Solving the "Running Total" & "Ordinal Rank" Problems in SS 2k/2k5

  • Hi Jeff

    I have a doubt abt the index selection when i ran your code

    in the article ' Running total.......'

    I created the table dbo.JBMTest , added the clustered index on rownum column &

    created the nonclustered index on AccountID, Date columns.

    I populated the table with million rows with your code.

    When i specify an "order by rownum clause" or "Where rownum = 4 " the query uses the clustered index whihc i understand.

    when i run "Select RowNum from dbo.JBMTest" and view the actual execution plan it shows that the nonclustered index has been used. Should'nt it be using the clustered index since that is on the rownum column?

    "Keep Trying"

  • Matt Miller (2/5/2008)


    Jeff Moden (2/5/2008)


    It IS a cool solution... Wasn't so good in the performance department on my machine, though... it took 29 minutes to do the million row example on my machine... correlated subquery might do just as well, in this particular case. There're only 200 rows per account. CROSS APPLY gave it all the characteristics of a triangular join.

    Remember - CROSS APPLY = Correlated subquery.... and if my Xquery is good enough to decipher that - it IS a triangular join being created...

    Heh... Yeah... now that you mention it, I remember us going through this once before on another thread.

    --Jeff Moden


    RBAR is pronounced "ree-bar" and is a "Modenism" for Row-By-Agonizing-Row.
    First step towards the paradigm shift of writing Set Based code:
    ________Stop thinking about what you want to do to a ROW... think, instead, of what you want to do to a COLUMN.

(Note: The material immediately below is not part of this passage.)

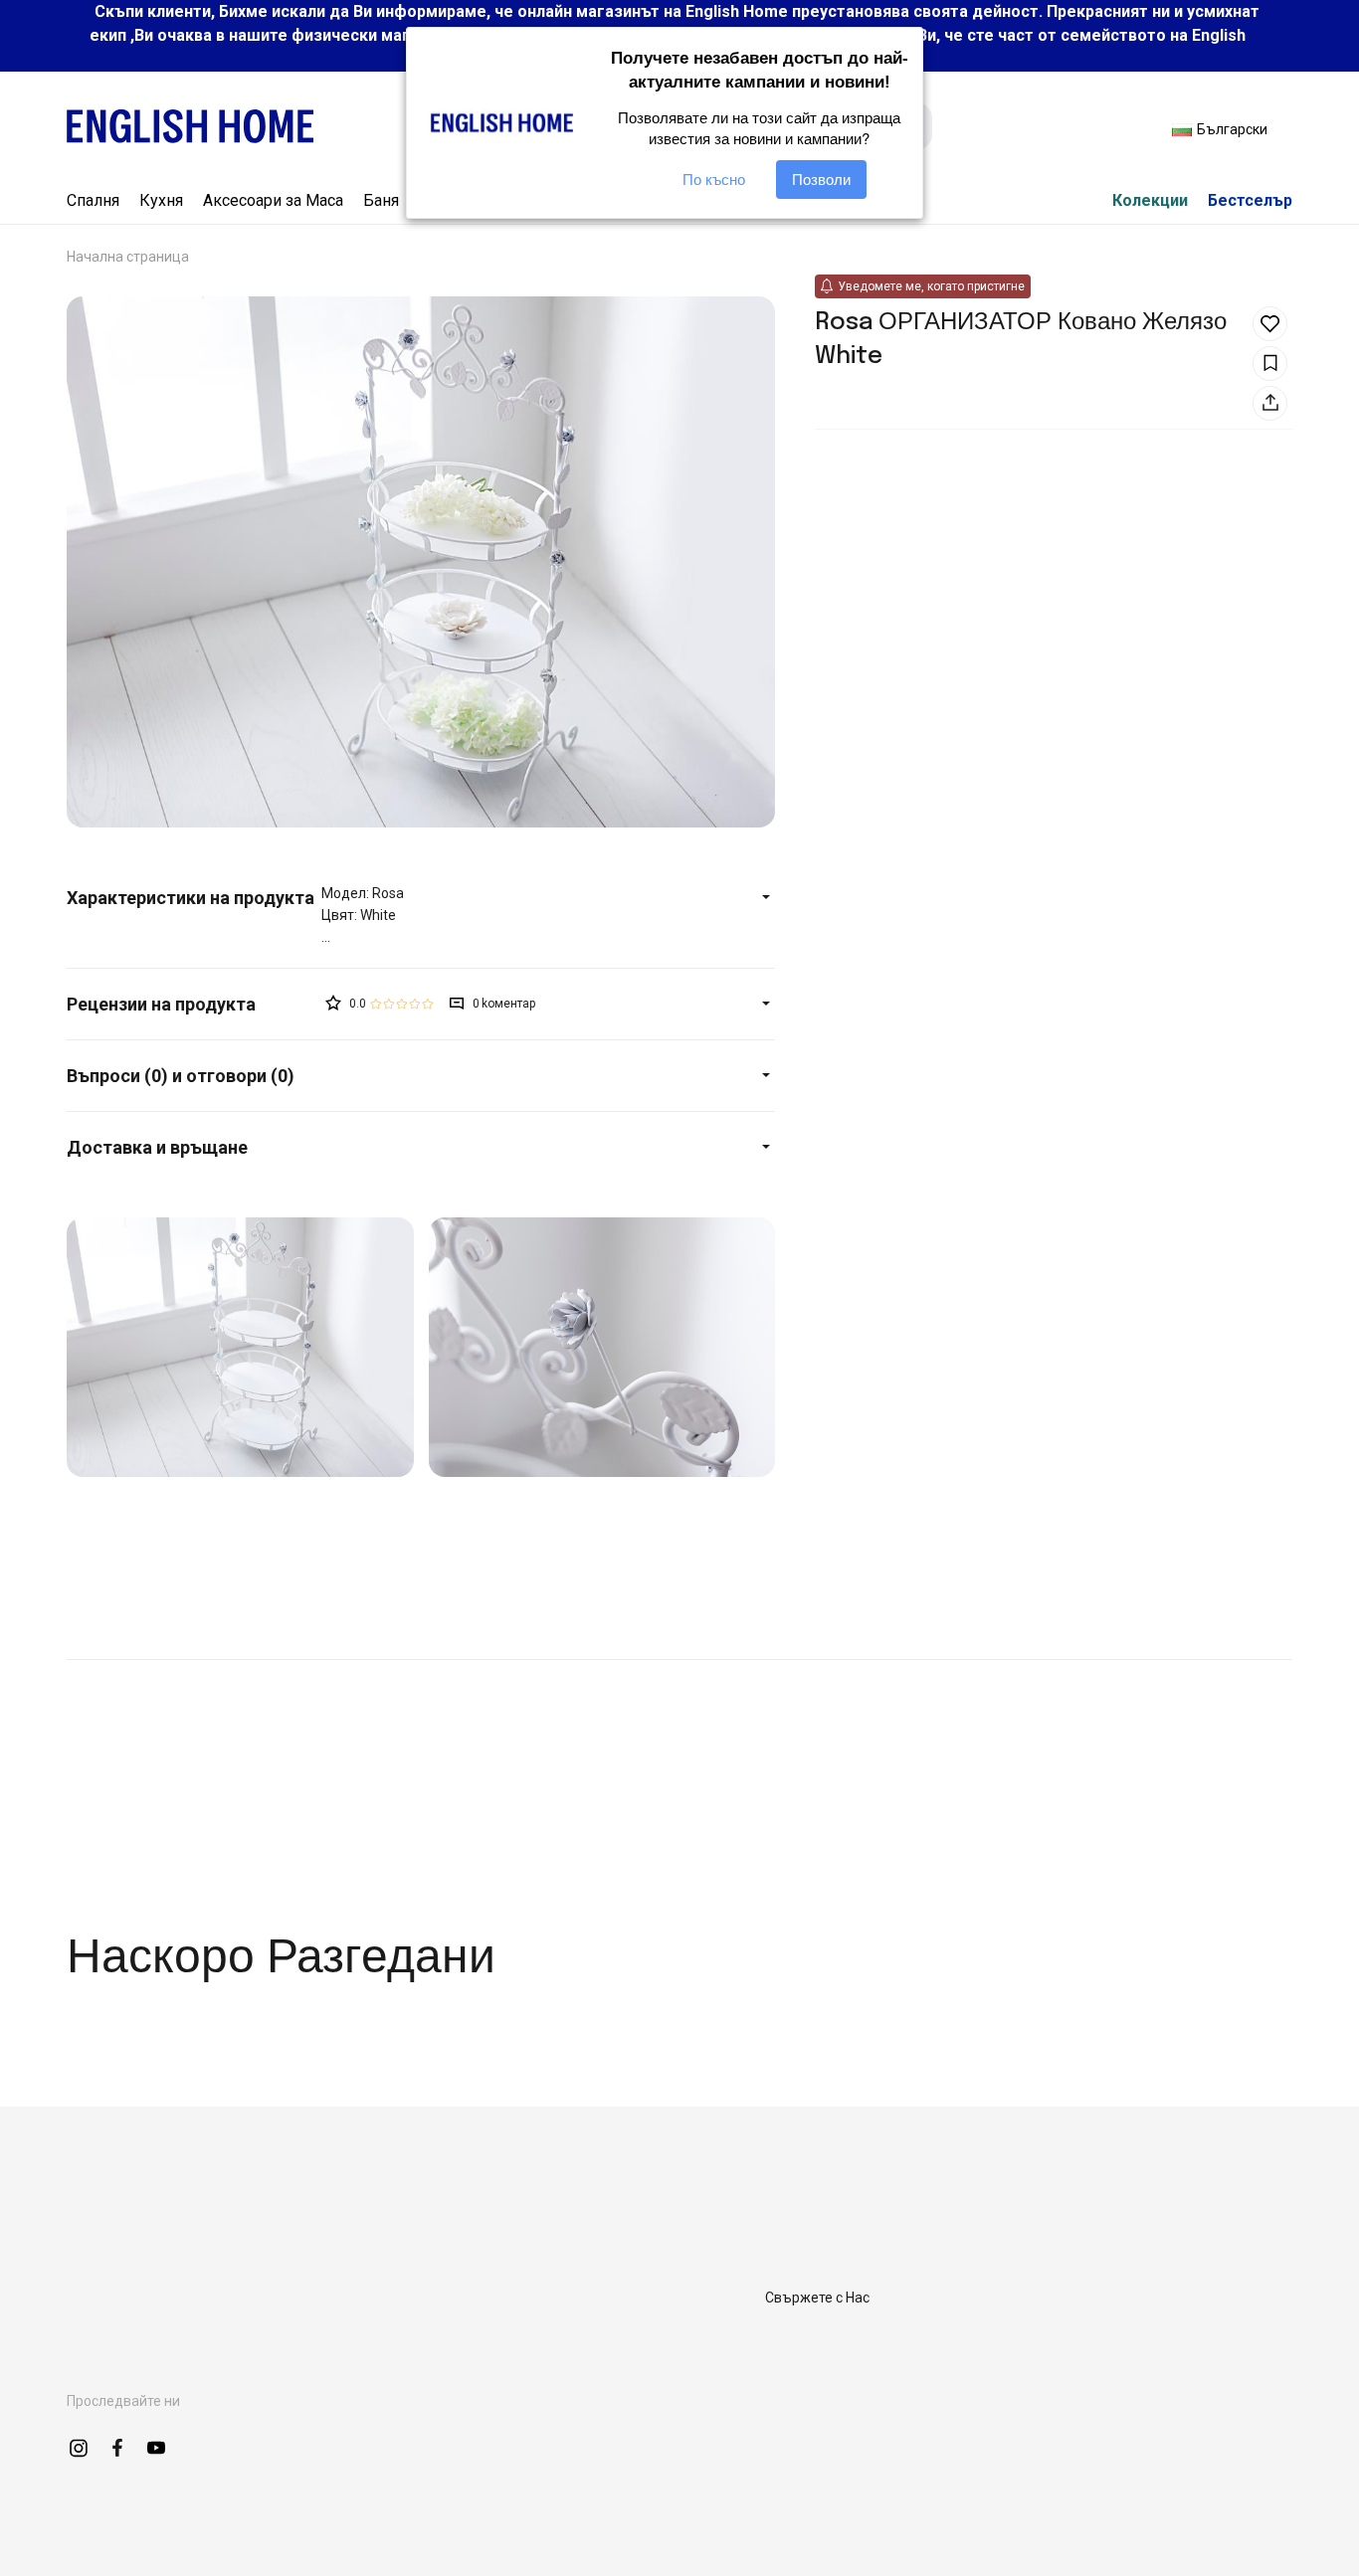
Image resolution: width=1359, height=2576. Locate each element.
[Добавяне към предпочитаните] (1270, 323)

    Change is inevitable... Change for the better is not.


    Helpful Links:
    How to post code problems
    How to Post Performance Problems
    Create a Tally Function (fnTally)

  • Chirag (2/6/2008)


    Hi Jeff

    I have a doubt abt the index selection when i ran your code

    in the article ' Running total.......'

    I created the table dbo.JBMTest , added the clustered index on rownum column &

    created the nonclustered index on AccountID, Date columns.

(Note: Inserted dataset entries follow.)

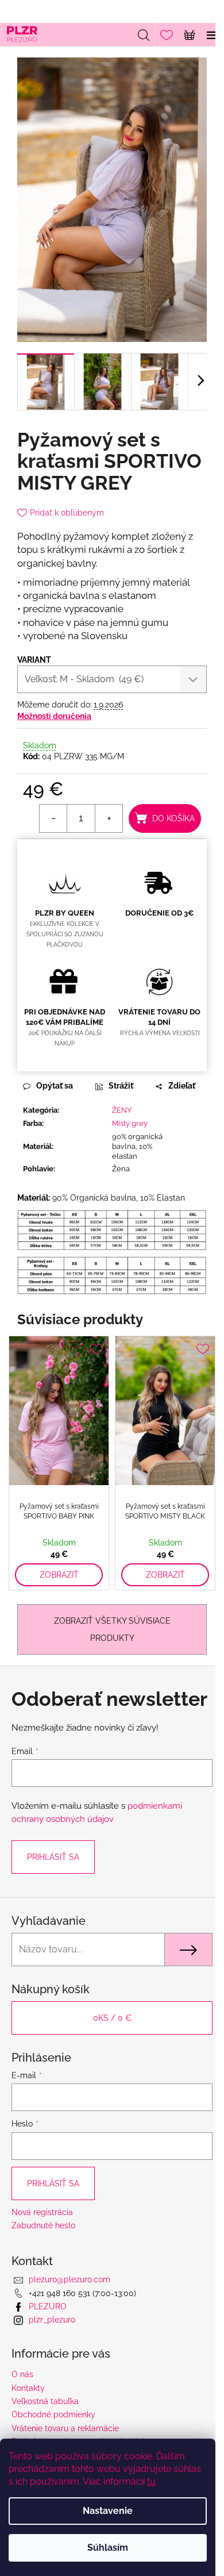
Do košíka (173, 818)
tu (151, 2481)
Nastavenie (108, 2510)
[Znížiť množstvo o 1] (53, 818)
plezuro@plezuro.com (69, 2279)
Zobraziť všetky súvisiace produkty (112, 1629)
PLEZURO (48, 2306)
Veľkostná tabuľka (45, 2401)
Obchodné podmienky (53, 2414)
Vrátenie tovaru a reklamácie (65, 2428)
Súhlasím (107, 2547)
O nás (22, 2374)
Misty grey (130, 1123)
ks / (112, 2018)
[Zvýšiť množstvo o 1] (108, 818)
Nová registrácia (42, 2212)
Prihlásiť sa (53, 1857)
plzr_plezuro (52, 2319)
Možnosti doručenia (54, 716)
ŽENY (122, 1110)
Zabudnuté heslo (43, 2225)
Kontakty (28, 2388)
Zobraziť (59, 1574)
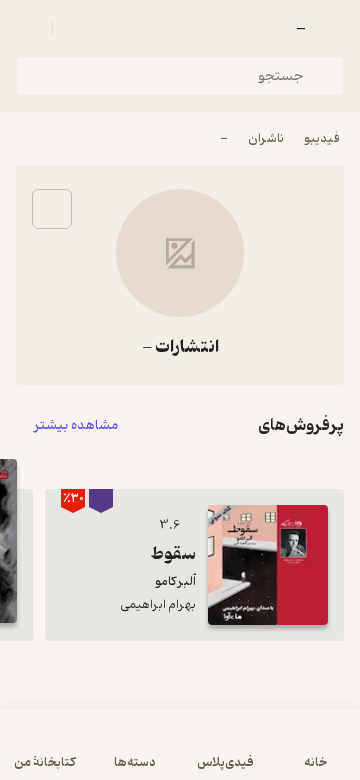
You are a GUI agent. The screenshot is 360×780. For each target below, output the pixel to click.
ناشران (266, 138)
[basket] (77, 28)
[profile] (28, 28)
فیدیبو (322, 138)
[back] (332, 28)
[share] (52, 209)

    I populated the table with million rows with your code.

    When i specify an "order by rownum clause" or "Where rownum = 4 " the query uses the clustered index whihc i understand.

    when i run "Select RowNum from dbo.JBMTest" and view the actual execution plan it shows that the nonclustered index has been used. Should'nt it be using the clustered index since that is on the rownum column?

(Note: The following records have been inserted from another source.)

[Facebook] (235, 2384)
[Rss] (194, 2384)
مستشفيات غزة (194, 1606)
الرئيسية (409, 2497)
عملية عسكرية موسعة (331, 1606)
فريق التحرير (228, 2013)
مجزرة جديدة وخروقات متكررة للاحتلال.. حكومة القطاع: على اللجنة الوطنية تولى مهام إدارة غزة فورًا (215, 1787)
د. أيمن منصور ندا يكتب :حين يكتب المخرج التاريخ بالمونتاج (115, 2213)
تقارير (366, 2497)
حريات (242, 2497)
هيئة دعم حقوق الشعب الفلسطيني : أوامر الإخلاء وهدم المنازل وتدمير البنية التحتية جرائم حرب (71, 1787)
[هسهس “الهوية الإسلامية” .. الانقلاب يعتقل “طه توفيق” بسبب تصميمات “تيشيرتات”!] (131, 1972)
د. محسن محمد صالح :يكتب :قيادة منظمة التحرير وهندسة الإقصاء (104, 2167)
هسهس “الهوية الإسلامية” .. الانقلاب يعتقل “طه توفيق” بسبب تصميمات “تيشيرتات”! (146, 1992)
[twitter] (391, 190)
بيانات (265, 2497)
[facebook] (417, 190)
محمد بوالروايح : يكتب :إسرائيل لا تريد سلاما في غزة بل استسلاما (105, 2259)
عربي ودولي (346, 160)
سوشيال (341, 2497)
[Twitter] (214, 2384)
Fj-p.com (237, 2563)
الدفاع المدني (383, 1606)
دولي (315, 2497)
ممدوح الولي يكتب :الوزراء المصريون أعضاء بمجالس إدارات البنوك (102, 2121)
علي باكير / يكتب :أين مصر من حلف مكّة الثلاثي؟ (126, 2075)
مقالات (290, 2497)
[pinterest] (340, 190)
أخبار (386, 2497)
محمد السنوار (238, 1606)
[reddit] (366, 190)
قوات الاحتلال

    Now you know why, when creating indexes, that you should first consider join columns, then criteria, then items in the Select list, and in that order, too.

    It turns out that using the clustered index is the better choice in this case (slightly less cpu time) even though it doesn't contain the desired column... that's because the clustered index is buried in the data that does contain the desired column.

    Even when the Rownum column is identified as a clustered primary key, doing the select on the Rownum column with no criteria still has the index with the other columns being scanned and is still a tiny bit faster than if you force the clustered to be used with an index hint. The optimizer does a pretty good job of picking the right index to use.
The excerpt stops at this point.